Horas, días, encerrado en una ciudad medieval que transpira vino. Se respira historia y se bebe parte de ella. Acá les cuento mis peripecias en el corazón de la Toscana. Llegamos a la cuna del Brunello, y así lo vivimos.
El viaje terminó hace apenas unos días. Era mi luna de miel pero, ustedes entenderán, el vino no podía estar ausente. Programando el viaje, fuera de los otros puntos de Grecia y Montenegro en los que pensábamos estar, queríamos visitar algún rinconcito todavía inexplorado por nosotros de los vinos de Italia. No hubo dudas: Montalcino era ese lugar.
Es una ciudad chiquita; de esas suspendidas en los tiempos medievales, con empinadas calles adoquinadas y la campiña de la Toscana como marco de fondo. Claro que llegar no es fácil y eso, quizás, es lo que lo hace todavía más atractivo.
Arribar hasta la bellísima ciudad de Siena es lo más sencillo y, desde allí, hay que recorrer unos 40 kilómetros al Sur hasta llegar a Montalcino.
Hace algunos años alquilé un auto en Burdeos. Quería conocer un puñado de bodegas por allí y, por las distancias, un automóvil propio era la alternativa más inteligente. Lo no tan inteligente fue suponer que, aun sin hablar ni una pizca de francés, comprendería perfectamente las señalizaciones de las rutas. La experiencia fue maravillosa, pero a partir de ese momento pienso dos veces el alquiler de un auto fuera de mi país. ¿Conclusión? A Montalcino llegamos en tren y colectivo, contra todas las voces que aclamaban el car rental.
Entonces en Siena tomamos un bus que nos llevó hasta la Piazza Cavour de Montalcino y, desde allí, caminamos algunas cuadras hasta Il Giglio, uno de los hospedajes de los que mejor nos habían hablado. El camino, esos escasos 500 metros peatonales, me hicieron sentir feliz: las vinotecas se cuadruplicaban a cada centímetro, encontrándose probablemente la mayor densidad de éstas de la que cualquier otro lugar del mundo podría jactarse. Era el mismísimo cielo para mí, ¿qué les puedo contar?
Respirar vino
No es como Jerez de la Frontera, en donde cada calle está impregnada con el aroma exquisito de sus bodegas, pero Montalcino está bastante cerca de eso. El vino es el eje rector indiscutido de esta ciudad de poco más de 5.000 habitantes cercada por altas murallas y, adentro, la mística de uno de los vinos más mitológicos del planeta.
La ciudad se construyó como una fortaleza durante el siglo XIV y eso se puede palpar en sus calles súper estrechas y en las varias iglesias que coronan esta ciudad que descansa sobre la cima de una colina, a 564 metros sobre el nivel del mar. Esa ubicación, que en su momento tuvo un sentido más estratégico que casual, hoy le regala al visitante paisajes fabulosos, con vistas panorámicas al Norte, Sur, Este y Oeste. ¿Qué se ve? Castillos, colinas y cultivos. ¡Ah! Y cientos de hectáreas de los viñedos de Sangiovese más cotizados del mundo.
Montalcino cuenta su historia
La ciudad está amurallada, allá arriba, en una colina que, se dice, probablemente fue habitada desde la época de los etruscos. De hecho, la primera vez que se la menciona en algunos documentos históricos fue en el año 814 d.C.; en ellos se cuenta que había una iglesia que había sido construida por los monjes de la Abadía de Sant’Antimo. Con el tiempo Montalcino tuvo un renacer, sobre todo a partir del año 1000, cuando la población de Rusellae (en aquel entonces una de las 12 ciudades de la Confederación Etrusca, de la que hoy quedan solamente sus ruinas) abandonó sus casas, huyendo hacia distintas zonas de la Toscana.

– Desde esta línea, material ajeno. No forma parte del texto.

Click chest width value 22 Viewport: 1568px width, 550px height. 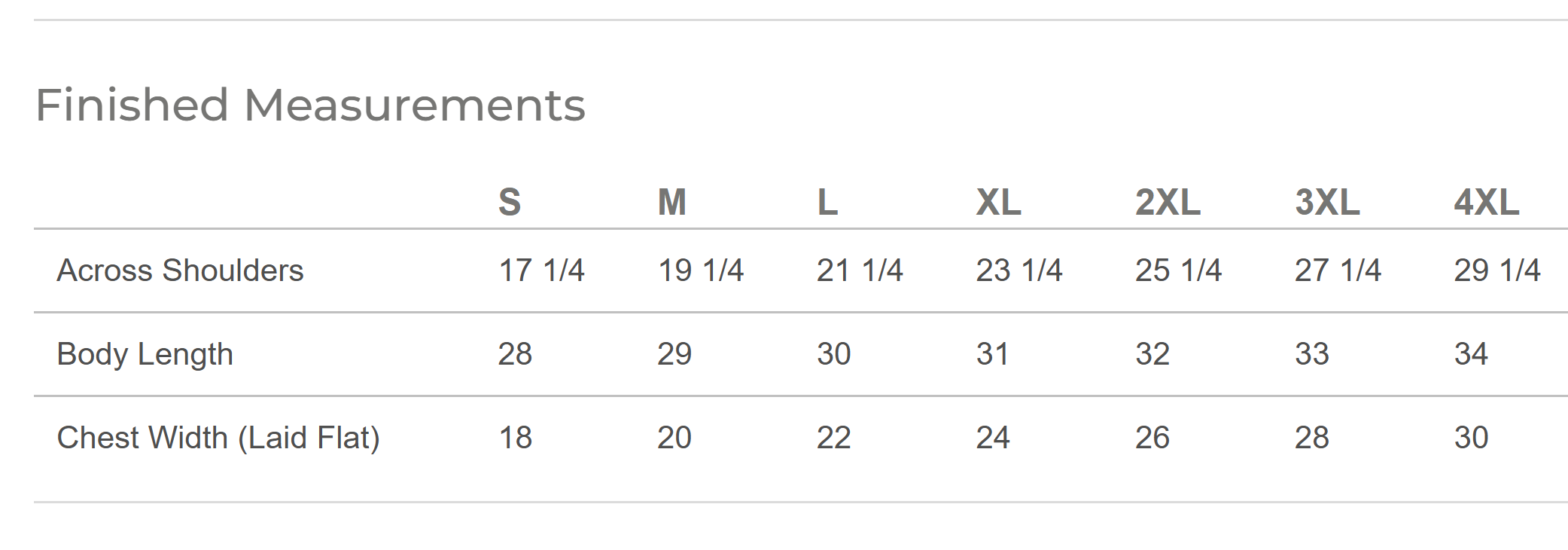pyautogui.click(x=834, y=438)
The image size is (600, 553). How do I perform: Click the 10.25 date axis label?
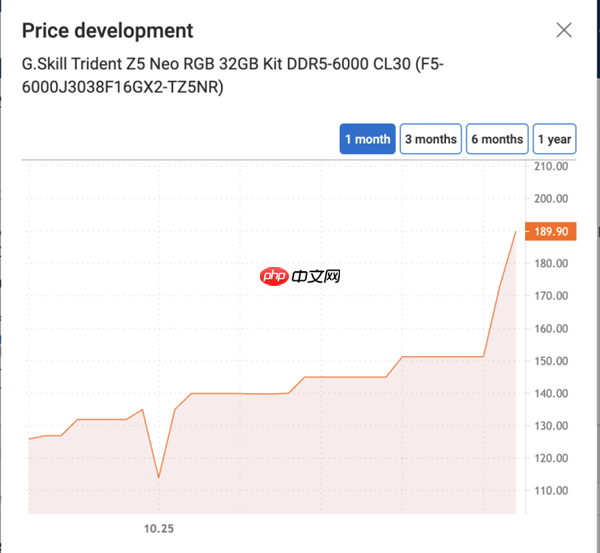(x=157, y=527)
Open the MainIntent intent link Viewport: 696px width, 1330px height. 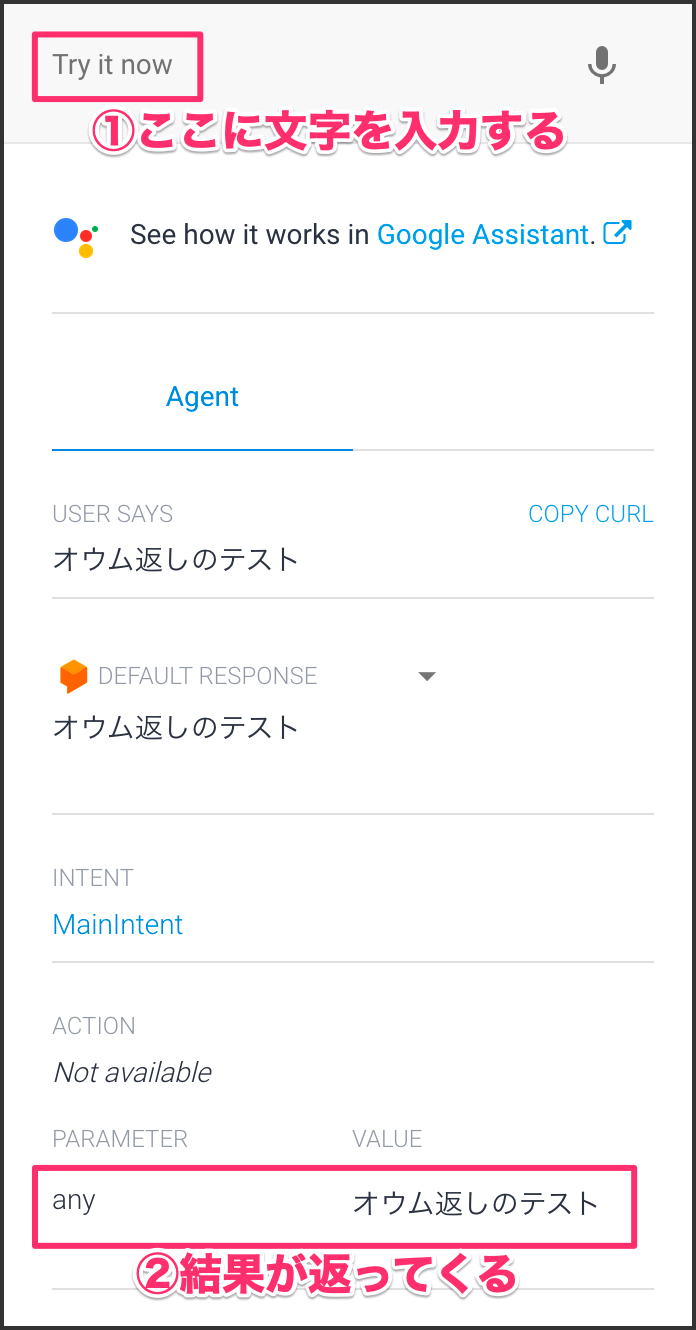pos(118,924)
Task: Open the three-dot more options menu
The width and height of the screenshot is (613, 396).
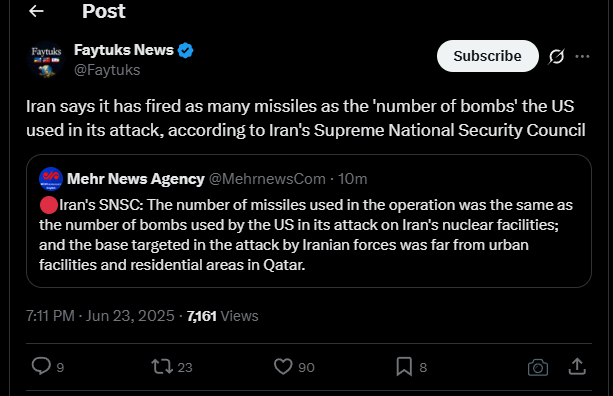Action: tap(582, 57)
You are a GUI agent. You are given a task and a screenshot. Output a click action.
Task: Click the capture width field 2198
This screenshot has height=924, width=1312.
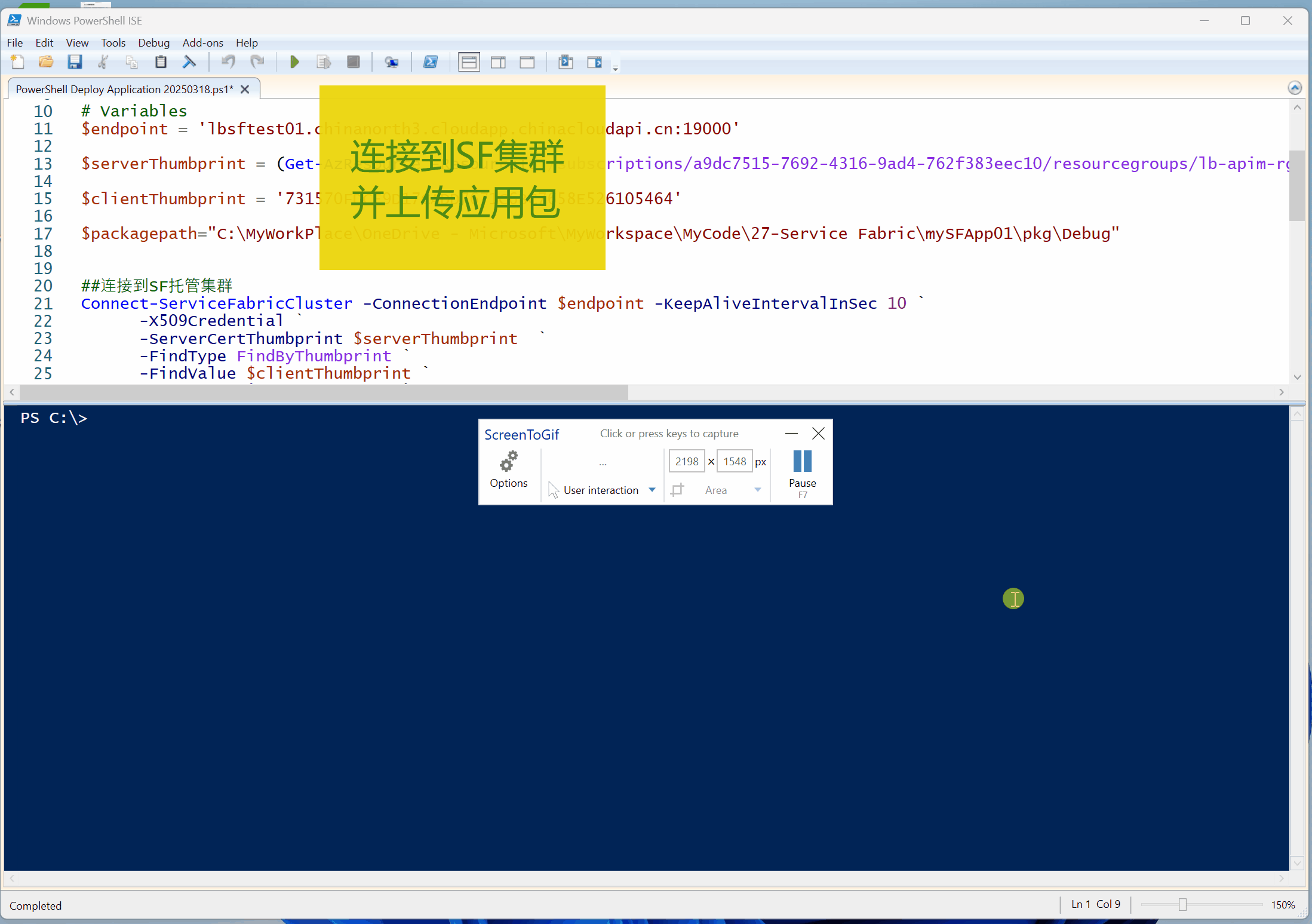[687, 461]
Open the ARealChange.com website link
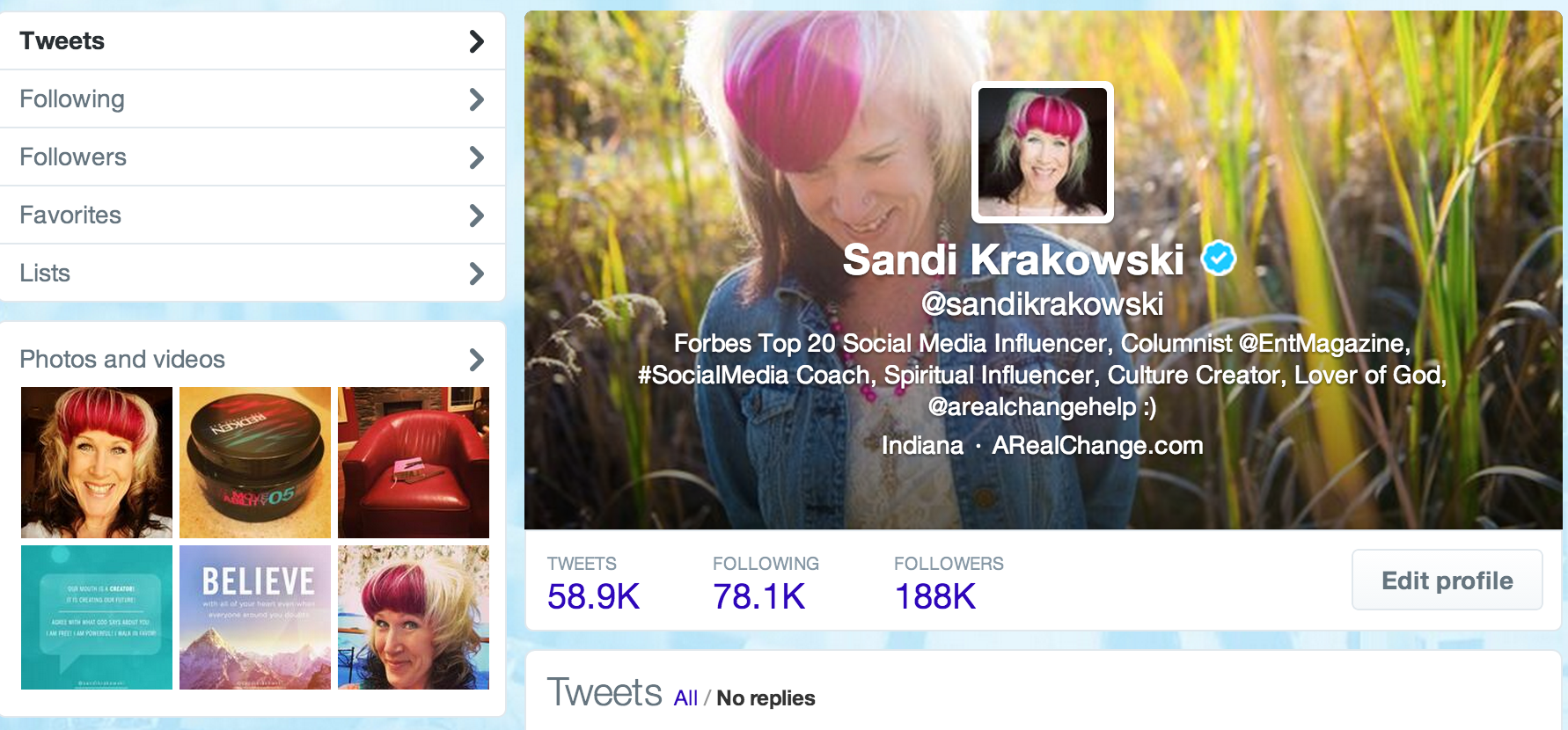Screen dimensions: 1568x730 [1097, 446]
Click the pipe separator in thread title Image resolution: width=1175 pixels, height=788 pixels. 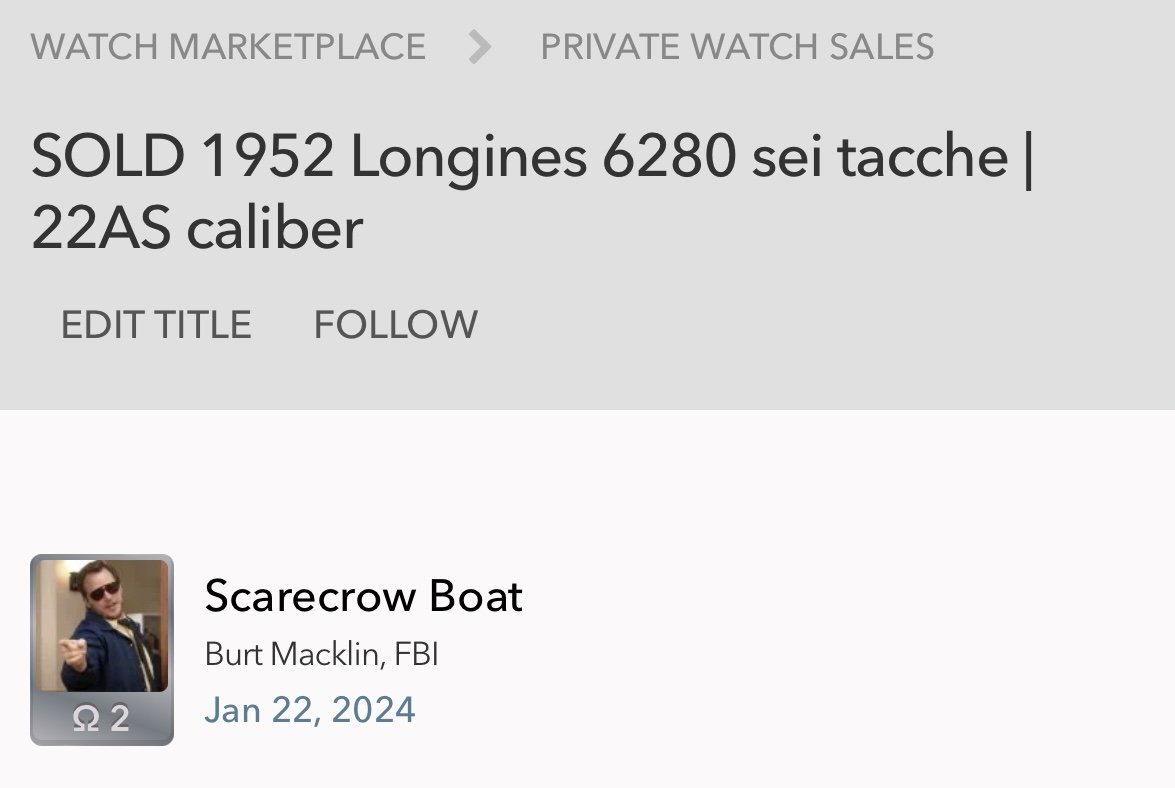tap(1029, 157)
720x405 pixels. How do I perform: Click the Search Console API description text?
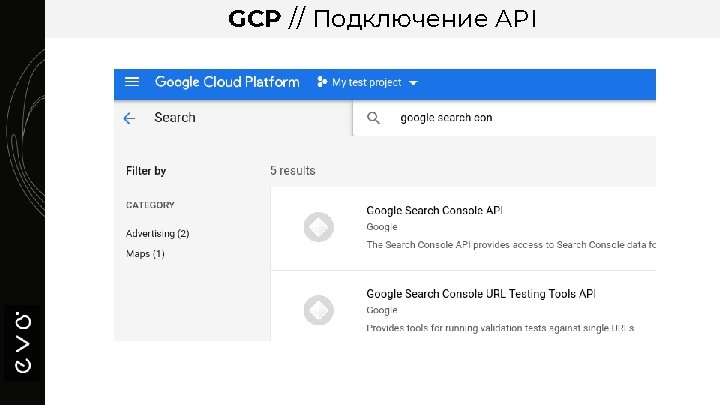[510, 244]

En la Edad Media a la ciudad se la reconocía por los cueros de alta calidad que producía (y sus derivados, claramente), pero luego comenzó un periodo de declive económico al que se sumó un problema aún mayor. Como Montalcino está a mitad de camino entre Roma y Florencia, a lo largo de los años fue una población completamente disputada; por momentos perteneció a Siena, aunque cuando ésta fue conquistada por Florencia y el imperio de la familia Medici, también Montalcino quedó en sus manos. Así permaneció hasta que el Gran Ducado de Toscana se unió a Italia en 1861.
Por eso es que el apogeo económico de Montalcino es reciente, y fue fundamentalmente motivado por la creciente popularidad de los Brunello. Ésta fue la excusa que encontraron para reactivar su economía, montados en el auge de los vinos en el mundo y en el justo reconocimiento de las etiquetas de la zona. Caminar por las callecitas de Montalcino nos da la razón: ingleses, alemanes, japoneses, norteamericanos; todos ellos con botellas en la mano, y con labios manchados que los delatan.